The triumphs of the “white general” Skobelev are also the period of the reign of Alexander II. You can, of course, shout: "Ah, the Romanov family, ruined Russia ...". And you can look at the history of the country more broadly and more carefully. In society, as always, complex and very contradictory processes were going on, and the sovereigns from the Romanovs were also involved in these processes. It should be remembered that in Russia, after the overthrow of the dynasty, another period began, no less difficult, no less tragic and contradictory. And before the Romanovs there were Rurikovichs. And they may also have questions. Meanwhile, the Rurikovichs laid the foundation of the Russian empire.
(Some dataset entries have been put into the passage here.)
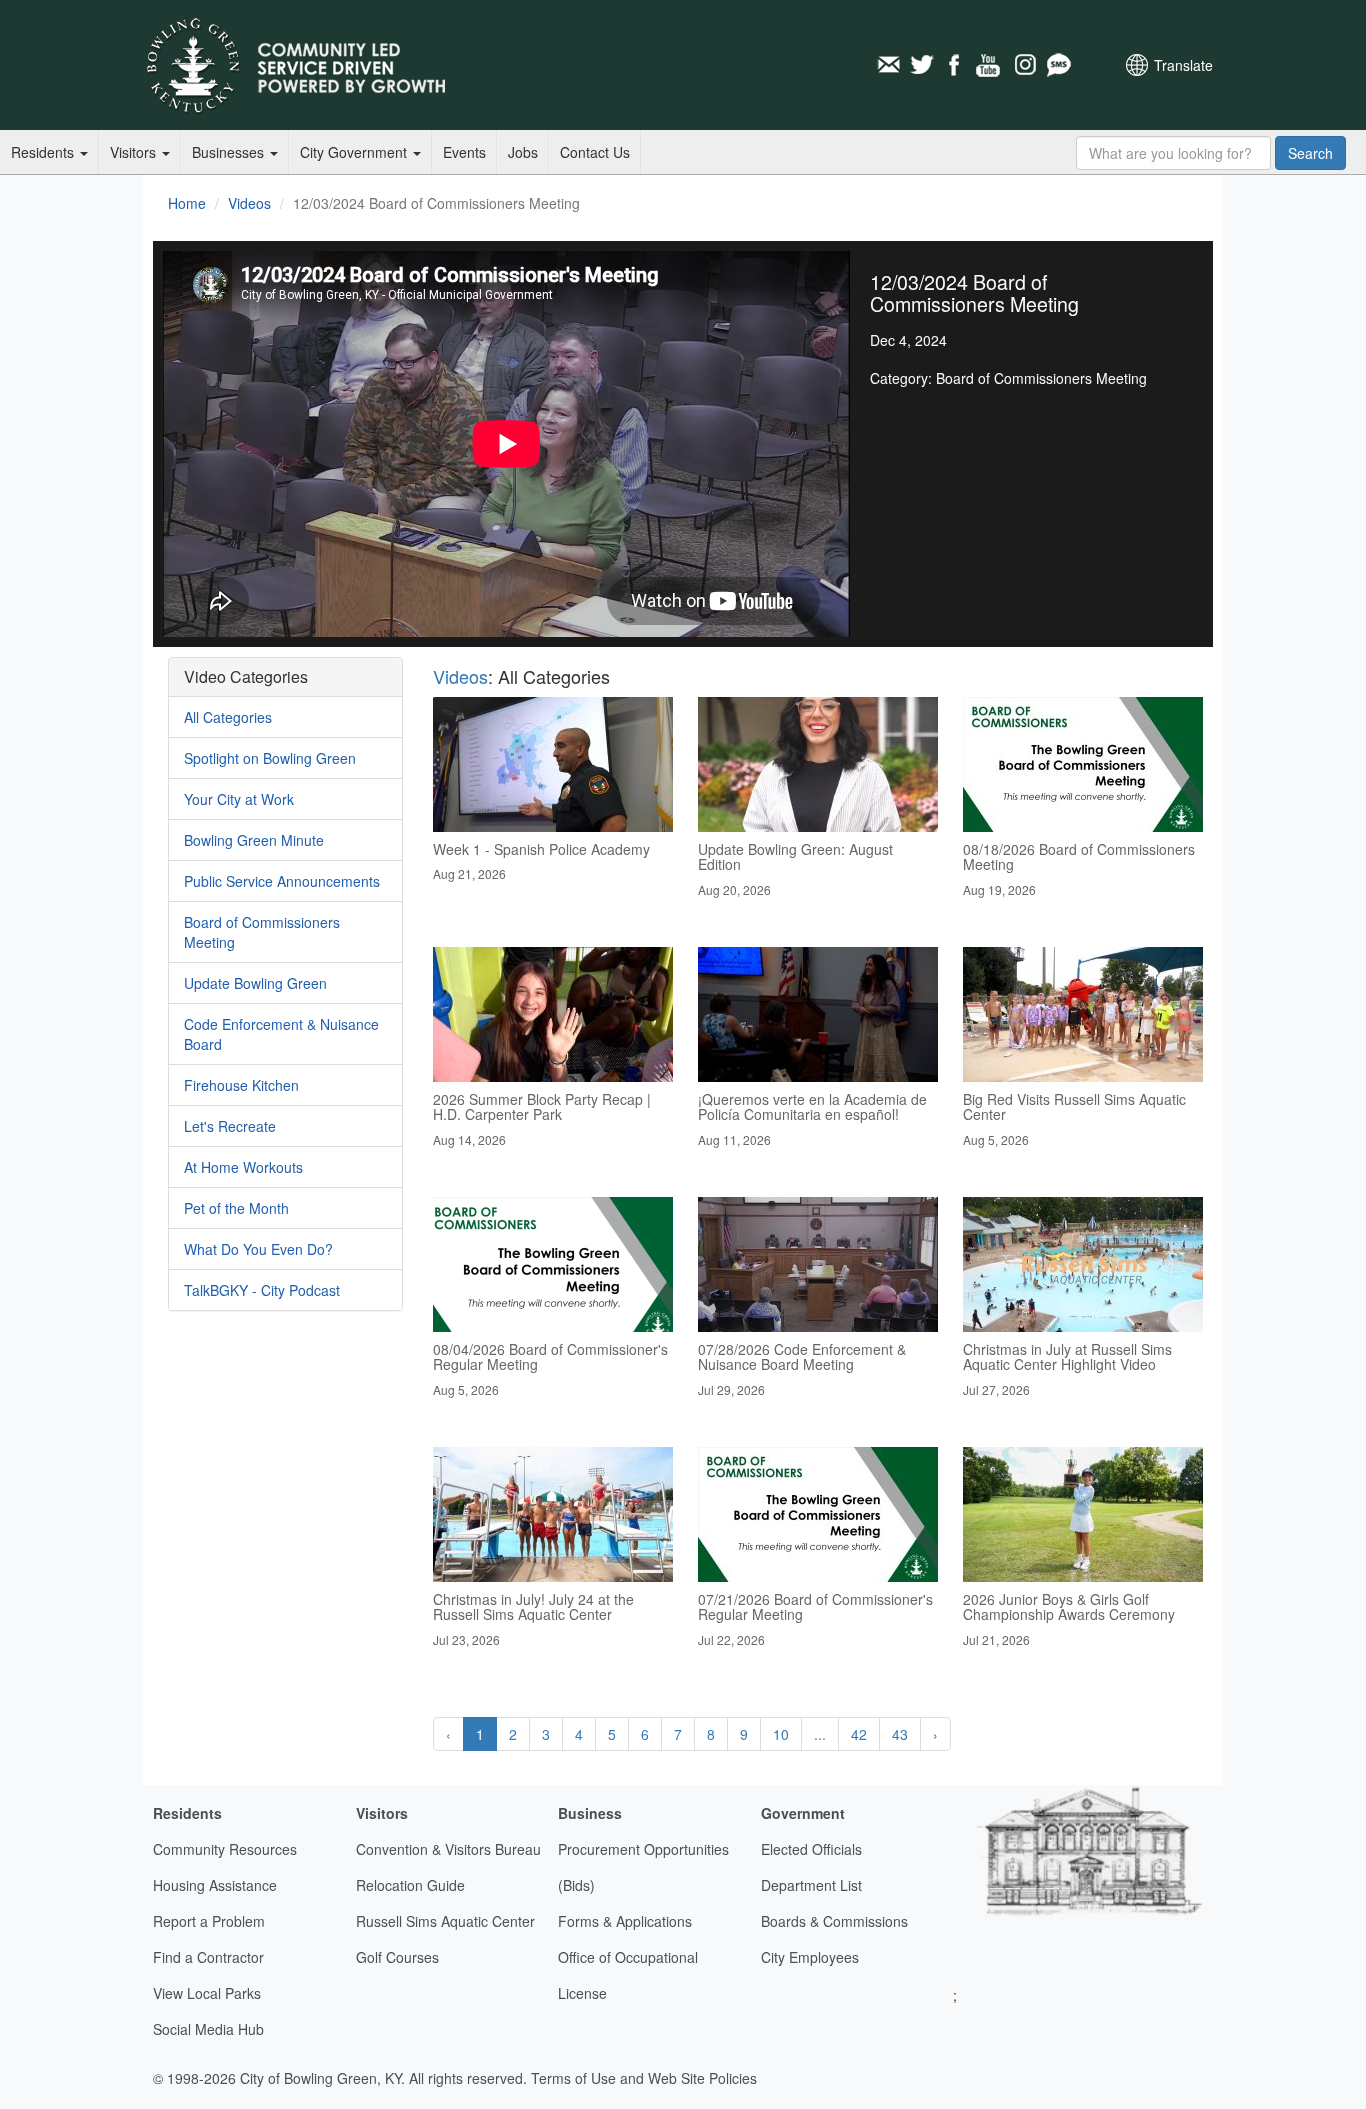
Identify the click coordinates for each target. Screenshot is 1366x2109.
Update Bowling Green (255, 983)
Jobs (523, 152)
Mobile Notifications (1058, 65)
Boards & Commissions (834, 1921)
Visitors (135, 152)
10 (781, 1734)
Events (464, 152)
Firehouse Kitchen (241, 1085)
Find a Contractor (208, 1957)
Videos (249, 203)
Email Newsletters (888, 65)
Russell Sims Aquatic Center (445, 1921)
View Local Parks (207, 1993)
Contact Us (595, 152)
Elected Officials (811, 1849)
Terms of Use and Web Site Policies (644, 2078)
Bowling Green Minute (254, 840)
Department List (811, 1885)
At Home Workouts (243, 1167)
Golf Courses (397, 1957)
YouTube (990, 65)
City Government (355, 152)
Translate (1183, 65)
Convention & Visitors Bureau (448, 1849)
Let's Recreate (230, 1126)
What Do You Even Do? (258, 1249)
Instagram (1024, 65)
It is interesting that the Romanov family - this cohort of sovereigns and empresses - stands between two pillars of Russian history: Ivan IV Rurikovich and Joseph Stalin. At the same time, we know that many terrible labels have been hung on both Stalin and Ivan the Terrible. They are sadists, and bloodsuckers, and madmen. Moreover, these labels were invented not only by biased historians. Painters, writers and cinematographers also tried their best here. At least take Pavel Lungin's vile film " Tsar". Only dirt and hoax! It is sad that the guru of modern patriotic youth Ivan Okhlobystin participated in the filming of this muck. In my opinion, he should apologize to the people for this role of the royal jester. To apologize for participating in a case that discredits the first Russian tsar, the entire Russian history and the very idea of ​​the Russian state.

The figure of Peter the Great stands apart. He is a great destroyer and a great builder at the same time. In some ways it is similar to Patriarch Nikon and Lenin. Pushkin loved and felt Peter very much. He saw in him something that no historian, no sociologist understood.
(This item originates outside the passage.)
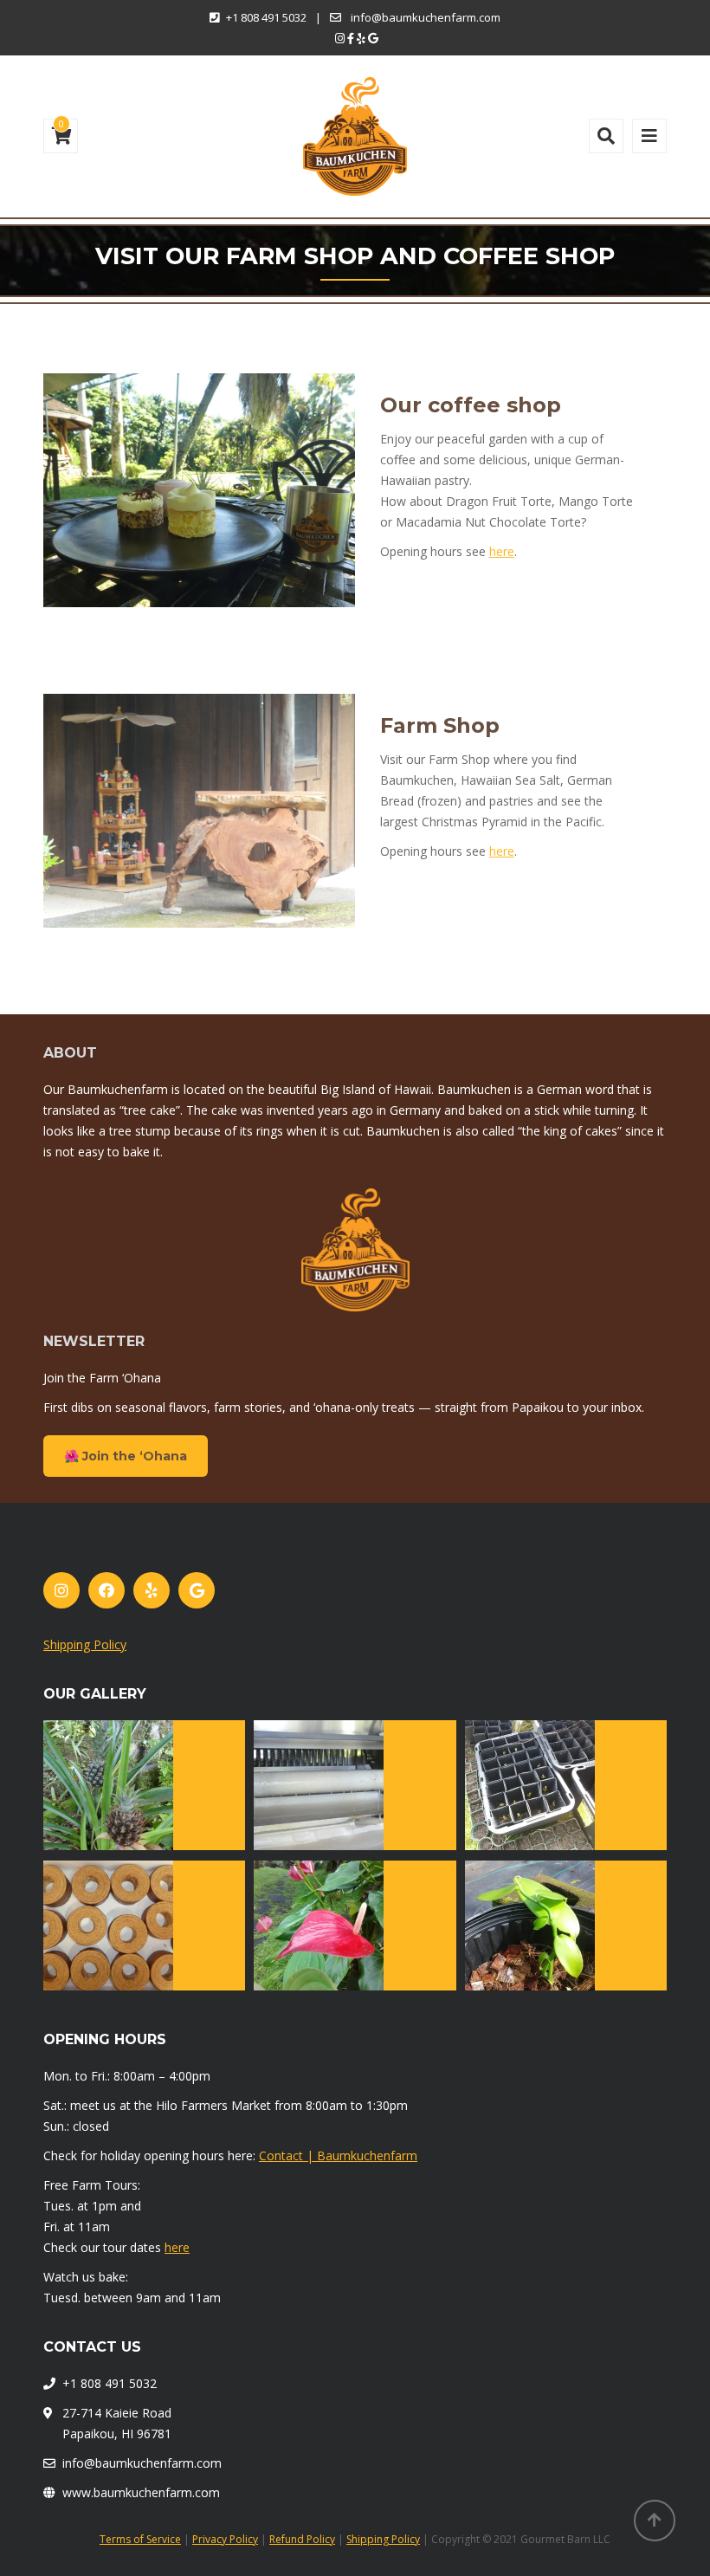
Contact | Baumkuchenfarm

But still, without destroying Russian customs, without tearing off a beard, was it possible to build ships?

This is a debatable question, depending on which ships. After all, the Pomors also had their own ships - boats. But it was a merchant and fishing fleet. But to build caravels, you need a European outfit.
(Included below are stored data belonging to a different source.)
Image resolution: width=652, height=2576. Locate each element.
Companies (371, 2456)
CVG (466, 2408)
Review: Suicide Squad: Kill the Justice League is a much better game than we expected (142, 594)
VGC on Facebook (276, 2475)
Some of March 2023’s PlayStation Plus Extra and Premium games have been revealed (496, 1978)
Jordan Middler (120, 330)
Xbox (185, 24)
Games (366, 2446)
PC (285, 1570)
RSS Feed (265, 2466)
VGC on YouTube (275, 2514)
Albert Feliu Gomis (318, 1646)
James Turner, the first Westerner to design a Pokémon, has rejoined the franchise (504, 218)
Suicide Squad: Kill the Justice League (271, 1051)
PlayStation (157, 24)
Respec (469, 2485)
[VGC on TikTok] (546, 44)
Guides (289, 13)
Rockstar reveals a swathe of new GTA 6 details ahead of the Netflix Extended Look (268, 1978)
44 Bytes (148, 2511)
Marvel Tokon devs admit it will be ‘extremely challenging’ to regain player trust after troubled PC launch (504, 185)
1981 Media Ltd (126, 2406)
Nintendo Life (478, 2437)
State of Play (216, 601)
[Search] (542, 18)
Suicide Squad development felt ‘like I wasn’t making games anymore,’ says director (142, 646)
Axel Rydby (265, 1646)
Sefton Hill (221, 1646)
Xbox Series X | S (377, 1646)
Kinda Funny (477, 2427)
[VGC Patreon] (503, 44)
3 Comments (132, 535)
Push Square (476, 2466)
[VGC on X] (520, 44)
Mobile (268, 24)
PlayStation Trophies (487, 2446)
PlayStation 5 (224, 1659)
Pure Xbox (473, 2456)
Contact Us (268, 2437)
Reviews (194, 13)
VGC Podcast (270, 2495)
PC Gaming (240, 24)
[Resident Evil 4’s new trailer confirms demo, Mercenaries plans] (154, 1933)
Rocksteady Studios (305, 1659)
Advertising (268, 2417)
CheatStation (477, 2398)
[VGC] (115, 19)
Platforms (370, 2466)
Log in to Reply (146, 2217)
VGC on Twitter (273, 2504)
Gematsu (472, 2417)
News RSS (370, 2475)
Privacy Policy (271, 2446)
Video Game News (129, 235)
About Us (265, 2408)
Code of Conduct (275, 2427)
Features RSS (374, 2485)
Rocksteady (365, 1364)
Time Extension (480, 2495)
But this Westernizing period, apparently, was necessary. This is part of our growing up as a people. We have already begun to return to Russian origins, to ancient culture, to forms that sprout from our very nature, from language and faith.

One must understand that the whole history of Russia is sacred, therefore one must treat it as some kind of sacred gift from above and not sprinkle dust on it. Even the demons of Russian history, such as, say, Leon Trotsky, must be carefully examined and read in a single grandiose, sacred context. It would seem that he is the enemy of the entire Russian people! But, nevertheless, it is "our" enemy, "our" unique demon. And no other story has produced such a figure. By the way, speaking objectively, Trotsky is known as the creator of the Workers 'and Peasants' Red Army, which became the striking force of gathering the territories of the Russian Empire, which collapsed in February 1917.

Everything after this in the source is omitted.